Reviews

Dance Umbrella: Cloud Gate Theatre OF Taiwan

The start of Dance Umbrella is like a new school term, with everyone returning from the summer months when visiting troupes and circus shows are the only dance in London. The month-long festival of contemporary dance is always welcome, and it’s especially good this year, with a strong mix of established names and fledgling talent.

Odd then to open with Cloud Gate Theatre of Taiwan’s new-ish piece Wind Shadow. The company regularly appears in London and is much respected for its mix of precision dancers and mystical themes, but for Wind Shadow its director Lin Hwai-Min has teamed up with Cai Guo-Qiang, who is best know for creating the visual effects for the opening and closing ceremonies at the Beijing Olympics.

Cai’s talent for eye-popping pageants is in no doubt, and his contribution to Cloud Gate is, by the visual wizardry of Beijing, a model of restraint. However, by dance standards the piece feels gimmicky. It features 16 dancers in various evocations of wind and shadow. Giant fans in the wings blast gusts onto the stage where the dancers fly kites and run around with flags. It looks great, and is spot on for ceremonial occasions, but you wonder what it’s doing in the Barbican Theatre.

The same goes for the “shadow” sections. Here, half of the dancers are dressed in black body stockings which cover every inch of them, including their hands and faces. They  lie on the floor and mimic the movements of the standing dancers just like their shadows. All show considerable technical accomplishment, with every move of the standing dancers replicated by his or her shadow.

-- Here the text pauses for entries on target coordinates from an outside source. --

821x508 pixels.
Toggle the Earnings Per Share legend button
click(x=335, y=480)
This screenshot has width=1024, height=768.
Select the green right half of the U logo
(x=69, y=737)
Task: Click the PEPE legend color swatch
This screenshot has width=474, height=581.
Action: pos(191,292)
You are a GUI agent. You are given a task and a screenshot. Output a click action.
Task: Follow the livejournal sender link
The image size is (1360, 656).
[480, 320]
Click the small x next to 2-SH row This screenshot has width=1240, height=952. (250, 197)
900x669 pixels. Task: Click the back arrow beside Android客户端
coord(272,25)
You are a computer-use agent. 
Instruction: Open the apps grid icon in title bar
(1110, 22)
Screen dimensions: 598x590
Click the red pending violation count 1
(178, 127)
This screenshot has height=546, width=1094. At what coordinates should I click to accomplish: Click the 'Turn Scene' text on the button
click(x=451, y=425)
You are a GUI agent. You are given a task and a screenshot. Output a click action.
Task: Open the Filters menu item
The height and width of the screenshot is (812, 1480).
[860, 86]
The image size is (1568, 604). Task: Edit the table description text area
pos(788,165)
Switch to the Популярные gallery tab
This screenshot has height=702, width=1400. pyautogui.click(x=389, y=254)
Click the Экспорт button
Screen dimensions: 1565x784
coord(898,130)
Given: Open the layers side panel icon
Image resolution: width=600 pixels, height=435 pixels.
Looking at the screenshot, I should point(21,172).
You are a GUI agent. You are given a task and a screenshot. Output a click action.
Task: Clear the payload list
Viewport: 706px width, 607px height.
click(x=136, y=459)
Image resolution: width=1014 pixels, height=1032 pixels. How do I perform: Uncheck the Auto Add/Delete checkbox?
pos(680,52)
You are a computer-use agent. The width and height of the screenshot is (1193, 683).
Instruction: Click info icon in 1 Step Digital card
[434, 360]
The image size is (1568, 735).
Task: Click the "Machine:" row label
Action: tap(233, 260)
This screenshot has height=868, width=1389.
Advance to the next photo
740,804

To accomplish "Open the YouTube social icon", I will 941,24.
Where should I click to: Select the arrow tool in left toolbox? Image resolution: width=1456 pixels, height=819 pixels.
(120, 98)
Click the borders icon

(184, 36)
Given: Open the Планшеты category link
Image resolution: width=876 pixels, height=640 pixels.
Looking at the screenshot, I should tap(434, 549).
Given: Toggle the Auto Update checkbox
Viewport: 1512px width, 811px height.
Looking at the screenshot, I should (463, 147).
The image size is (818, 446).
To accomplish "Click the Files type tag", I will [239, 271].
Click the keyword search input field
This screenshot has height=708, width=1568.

But so what? Only at the close of the 90-minute Wind Shadow do things become more serious. A striking film sequence of spreading ink-blobs, or bullet scares, is projected onto the back drop. The dancers, by now all dressed in black, roll across the stage, as if emerging from the film, and seeming like both the victims and cause of a carnage. A giant zone-shaped laser light then zooms out across the audience, and creates a tunnel into the inkiest of holes. It’s as if we are being drawn into the abyss. It’s a powerful image that is absence from the rest of the show.